• Instructions to follow
Begin at the line containing "Awards [menuitem] (470, 40)" and reproduce every line through the end of the entries below. Nothing else should appear.

• Dataset
━━━
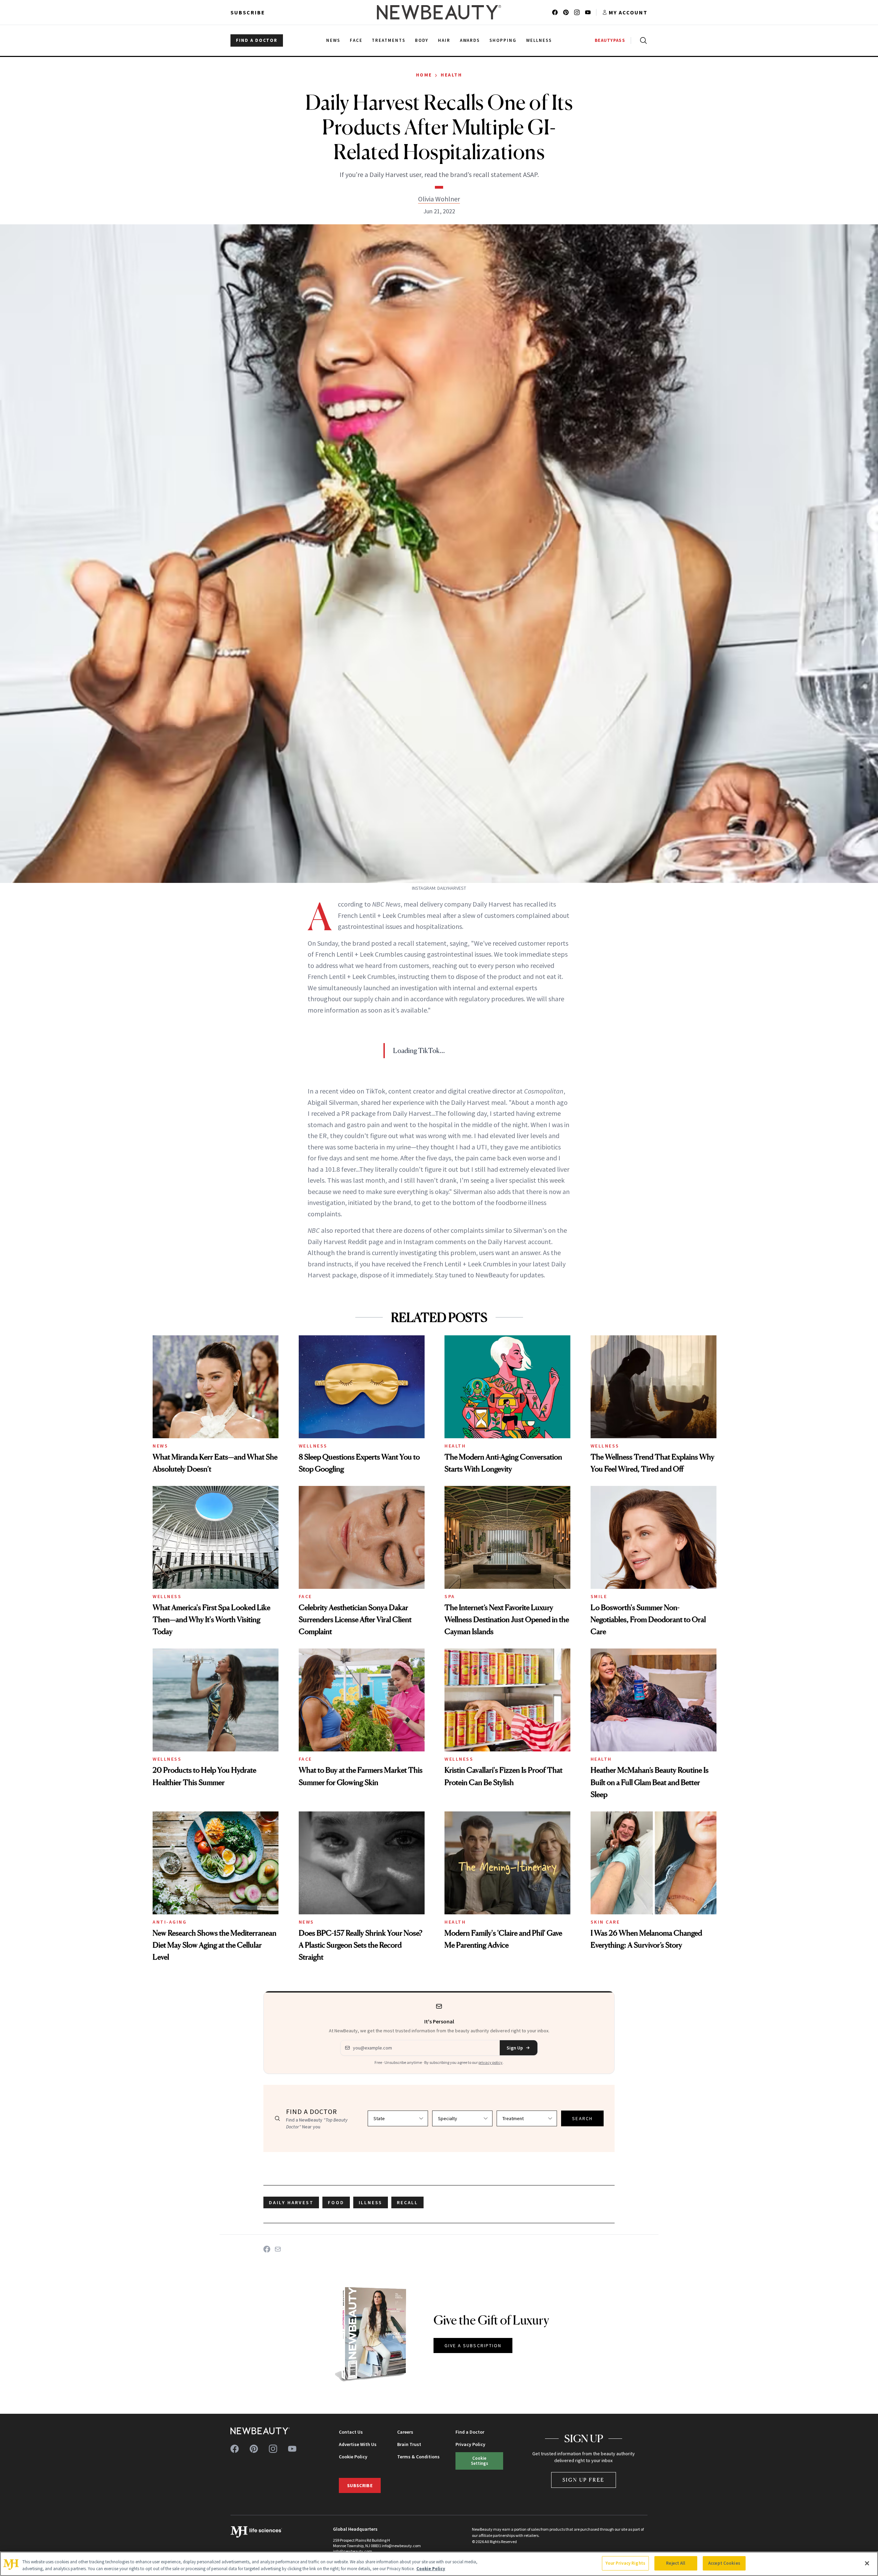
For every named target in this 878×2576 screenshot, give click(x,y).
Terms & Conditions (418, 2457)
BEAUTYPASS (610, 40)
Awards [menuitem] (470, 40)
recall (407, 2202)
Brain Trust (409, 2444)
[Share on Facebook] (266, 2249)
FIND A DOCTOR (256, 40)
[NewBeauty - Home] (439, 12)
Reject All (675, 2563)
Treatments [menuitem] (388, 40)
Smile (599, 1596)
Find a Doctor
━━━
• Answer to this exercise
Awards [menuitem] (470, 40)
recall (407, 2202)
Brain Trust (409, 2444)
[Share on Facebook] (266, 2249)
FIND A DOCTOR (256, 40)
[NewBeauty - Home] (439, 12)
Reject All (675, 2563)
Treatments [menuitem] (388, 40)
Smile (599, 1596)
Find a Doctor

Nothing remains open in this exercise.